The emergence of next-generation technology solutions such as artificial intelligence, machine learning, predictive analytics, cloud and edge computing is causing a seismic shift in the insurance market – disrupting the outdated, typically protection policy-focused model.
By facilitating access to rich, unstructured data in real-time, technology is paving the way for insurers to employ greater personalization and become customer-centric. It can drive tremendous growth opportunities as well as cost and operational efficiencies by promoting wellbeing and prevention services.
It’s a hot topic, given that fewer than half of customers in the
What’s the challenge for the insurance sector? Customer expectations and requirements are shifting, and insurers need to accelerate change to meet them. The solution is to harness emerging technologies to gain valuable insights and enable greater personalization, which is still a nascent concept for much of the industry despite the progress already being made.
Turning the status quo on its head
Today, most customer data is still being collected via form-based documents, a cumbersome manual process that, more often than not, fails to deliver a solution that is the best fit for individuals.
Larger insurers, as well as tech-savvy startups, have realized that they can lean on technology to gather the necessary information and present it to the customer in a ready-made package. It takes the pressure off the customer to supply the precise data that would guarantee the most suitable deal.
However, access to information that’s not readily available means engaging in more meaningful ways with customers, so that they see the advantages of opting in to share personal data.
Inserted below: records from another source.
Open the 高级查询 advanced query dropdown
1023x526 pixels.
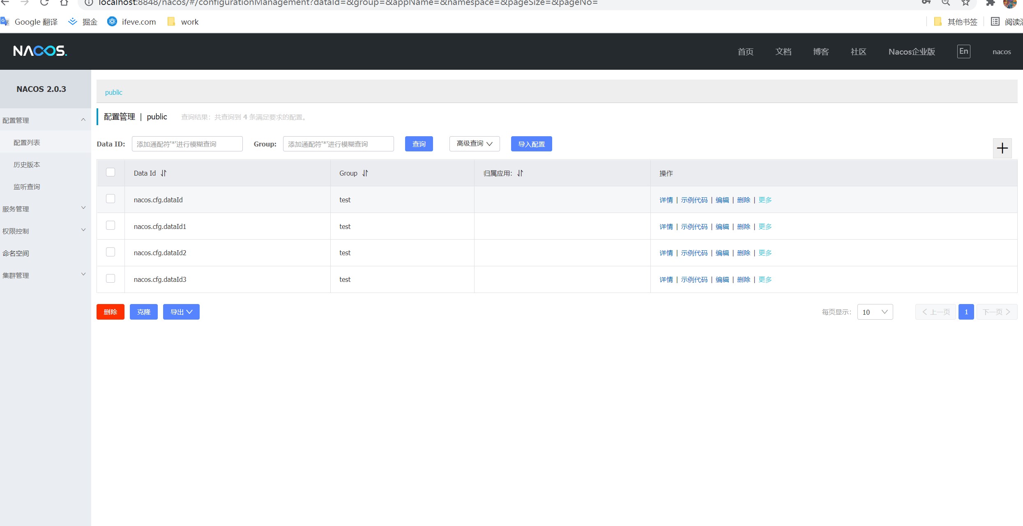coord(474,144)
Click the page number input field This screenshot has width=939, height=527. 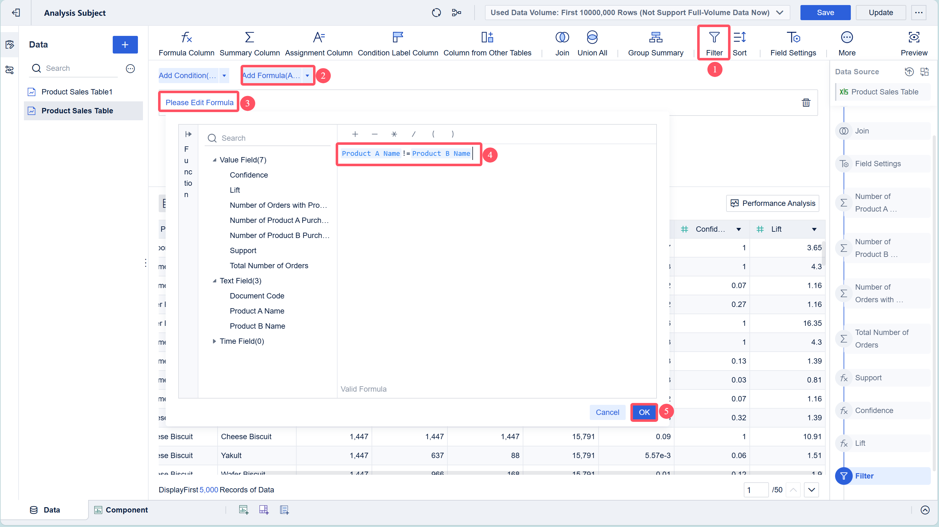(756, 490)
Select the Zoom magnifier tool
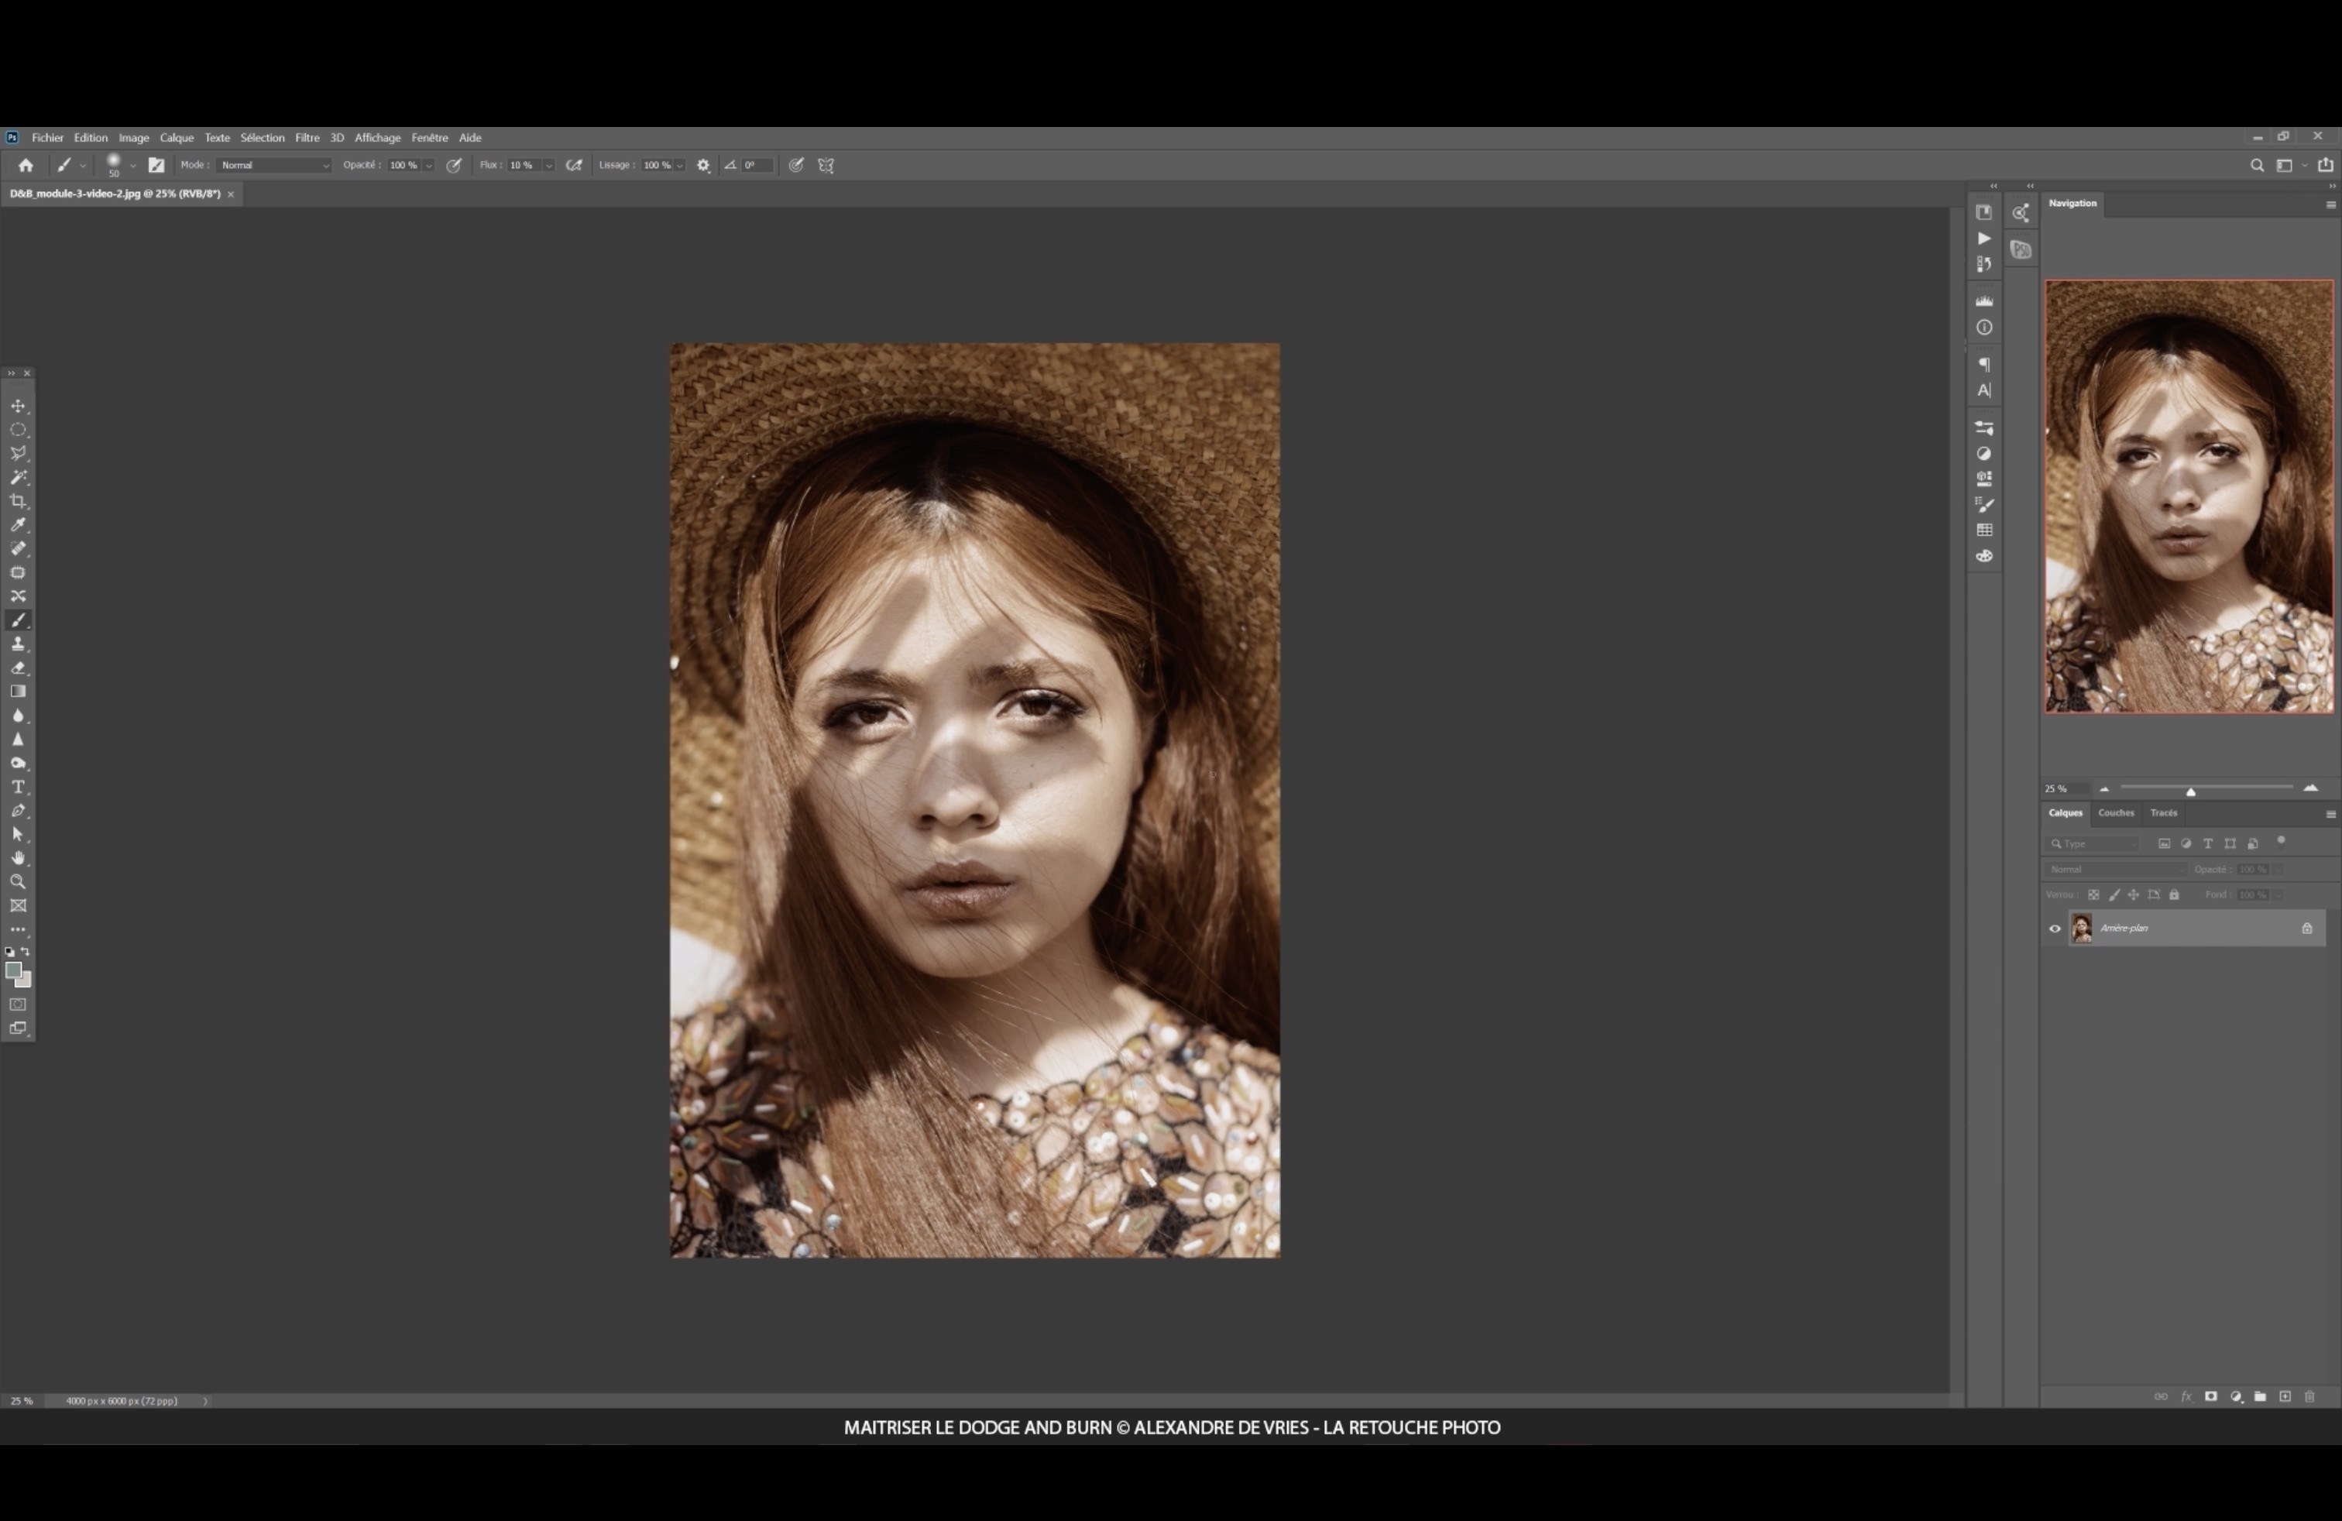The image size is (2342, 1521). pos(18,882)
A great case in point is Vitality, which rewards customers with savings in return for tracking their physical activity and biometric data through wearable devices. As a bonus, it encourages people to improve their fitness levels, wellbeing, and quality of life.
Consider the use of IoT in car telematics. By installing a small ‘black box’ or dashcam device, insurers can now measure exactly how, where, and when someone uses their car. This level of intelligence can benefit young or new drivers the most, for whom the cost of insurance can be prohibitively expensive (often more than the car itself). Based on the data, insurers can charge a lower premium and adjust it monthly, rather than offering a rigid annual price. In turn, this inspires drivers to focus on road safety and drive carefully.
It marks a leap forward from the closed, impersonal and stand-alone insurance system to a fresh business model that is a part of an open market ecosystem and revolves around the customer.
Prevention is better than cure
Currently, businesses commonly follow the mantra of ‘systems and applications are the core’. I believe that it should be ‘data is the core’. Tapping into data in game-changing ways enables insurers to be agile and informed enough to offer thoughtfully tailored solutions.
Helping people should be the raison d’etre of insurers, something easily lost in the race to gain profitability and market share in a crowded space. They have a responsibility to deliver social value and act as an educator on best practices.
Technology has empowered insurers to prevent adverse events in the first place and/or minimize the impact of these events. Take home insurance – approximately
With great innovation comes great responsibility
With any emerging technology, the other side of the coin is the potential for misuse and security issues. There’s much controversy surrounding price optimization and dual pricing, whereby insurers appear to let down their loyal customers.
Price optimization, like underwriting, is increasingly dependent on the use of machine learning. If insurers aren’t careful, this kind of automated profiling can lead to discriminatory decisions. Another big concern is underinsurance, which puts certain vulnerable segments of society at a disadvantage, such as those living in flood-prone areas. By leveraging technology, insurers can stop relying on ‘guestimates’ and assess levels of risk properly to offer better deals and democratize access to insurance.
Insurers are still learning how to introduce disruptive solutions while mitigating the accompanying risks. Seeing the potential of new technologies, the government is avoiding overregulation to not inhibit the flow of innovation.
In the absence of firm regulation or policy on the ethics of data, the onus is on insurers to self-regulate and lead by example. They need to understand that their bottom-line relies on them prioritizing the ethical use of data, fraud prevention, fairness, and transparency, to strengthen customer retention and build trust. It’s a win-win situation.
So what’s the next frontier?
The urgency for clunky insurance models to change is being pushed by ever-evolving consumer behaviors and is aligned with wider trends. The way we live, work, and travel is shifting.
In an age of digitalization and globalization where everything is at our fingertips 24/7, service providers must adapt to offer the same level of flexibility. Consumers are used to renting everything now (think Uber and the gig economy), and insurance needs to integrate into the renting economy to stop being a ‘grudge’ purchase.
The real proof of innovation will come when insurance becomes invisible. It means that it is a frictionless and effortless buy, instantly modifiable to suit the customer’s lifestyle. For example, if you’re a delivery driver using your vehicle on a professional and personal basis, you need to be able to change your cover without buying two separate year-long policies.
Customers will only benefit if insurers have the right forward-thinking strategy in place on incorporating next-generation tech. The time is now for the industry to embrace this much-needed disruption and ensure that the end goal is wellbeing.